August Bebel proposa une solution de
compromis : « Considérant la longueur que les articles
d'Engels contre Dühring avait atteinte et atteindrait encore
par la suite; considérant que la polémique menée
par Engels dans le Vorwärts contre Dühring ouvrait
le droit à ce dernier ou à ses partisans de répondre
tout aussi longuement; considérant que la place viendrait à
manquer dans le Vorwärts et que le sujet traité
avait un caractère de pur différend scientifique - le
Congrès décide que les articles d'Engels contre
Dühring sont à écarter du Vorwärts
lui-même, et doivent être publiés dans la
Revue ou éventuellement dans le supplément
scientifique du Vorwärts voire dans une brochure. En
outre il convient d'éviter toute mention ultérieure de
cette polémique dans le Vorwärts lui-même
».
Dans cette affaire, Liebknecht ne prit pas
non plus de position nette en faveur d'Engels, mais se contenta
d'appuyer Bebel, en annonçant la création d'un
supplément scientifique ou revue, qui publierait à
l'avenir de tels articles.
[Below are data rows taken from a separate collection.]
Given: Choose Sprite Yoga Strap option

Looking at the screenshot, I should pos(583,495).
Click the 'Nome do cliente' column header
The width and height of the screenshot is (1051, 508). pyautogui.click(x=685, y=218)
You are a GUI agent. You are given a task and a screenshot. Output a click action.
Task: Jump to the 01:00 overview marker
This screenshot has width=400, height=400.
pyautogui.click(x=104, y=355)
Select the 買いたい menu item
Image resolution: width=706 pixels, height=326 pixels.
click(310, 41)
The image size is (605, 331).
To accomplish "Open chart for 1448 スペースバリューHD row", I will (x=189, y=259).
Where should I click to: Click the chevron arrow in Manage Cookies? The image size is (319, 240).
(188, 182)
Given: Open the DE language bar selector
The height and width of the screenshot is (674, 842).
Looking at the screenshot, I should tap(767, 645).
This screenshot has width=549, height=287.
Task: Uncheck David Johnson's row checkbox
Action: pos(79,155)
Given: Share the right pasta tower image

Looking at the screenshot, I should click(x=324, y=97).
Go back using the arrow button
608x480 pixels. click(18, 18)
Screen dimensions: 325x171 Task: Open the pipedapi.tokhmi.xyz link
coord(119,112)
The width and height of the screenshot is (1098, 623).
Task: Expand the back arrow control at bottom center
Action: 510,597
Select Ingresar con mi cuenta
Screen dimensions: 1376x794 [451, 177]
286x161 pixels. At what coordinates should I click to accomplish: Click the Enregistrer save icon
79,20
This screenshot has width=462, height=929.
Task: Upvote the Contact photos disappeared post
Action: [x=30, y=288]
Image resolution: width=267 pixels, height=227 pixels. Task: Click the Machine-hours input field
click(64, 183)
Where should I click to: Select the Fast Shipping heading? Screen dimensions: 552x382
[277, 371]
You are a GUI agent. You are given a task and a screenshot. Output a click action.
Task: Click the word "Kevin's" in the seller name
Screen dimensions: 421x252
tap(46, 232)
L'Anti-Dühring fut relégué
dans le supplément scientifique du Vorwärts et
publié par bribes. Il se trouva qu'au moment de la parution
du chapitre sur la « Philosophie » et de la section sur
l' « Économie politique », Dühring fut
chassé de l'université et connut son plus grand
triomphe. Le Vorwärts chanta ses louanges et publia même
des poésies sur le héros et à peine l'ouvrage
d'Engels parut - il en brochure séparée que Bismarck
l'interdit.
Dans son article sur Fünfzig Jahre
Anti-Dühring (In : Unter dem Banner des Marxismus, 1919,
pp. 466 - 87), Riazanov donne de nombreux détails sur
l'influence des idées de Dühring chez les Eisenachiens,
les débats infâmes au congrès de Gotha et enfin
l'influence de Dühring en Russie même. Riazanov déclare,
par exemple, que Bernstein contamina Bebel, à qui il envoya
les élucubrations de Dühring en prison : en mars 1874,
Bebel écrivit un article élogieux sur « un
communiste nouveau ». Dans ses mémoires, Bernstein se
permit d'écrire : « A la place du cri de bataille Marx
ici, Lassalle là, un nouveau cri de bataille semblait
s'annoncer en 1875-1876 : Dühring ici, Marx et Lassalle là.
Et ma modeste personne n'a pas peu contribué à cette
évolution ».
[5] Le Vorwärts avait publié les 5 et 7 octobre 1877 un article intitulé Les conséquences du grand krach. F.-A. Sorge apprit à Marx, dans sa lettre du 19-07-1877 que Karl-Daniel-Adolph Douai en était l'auteur.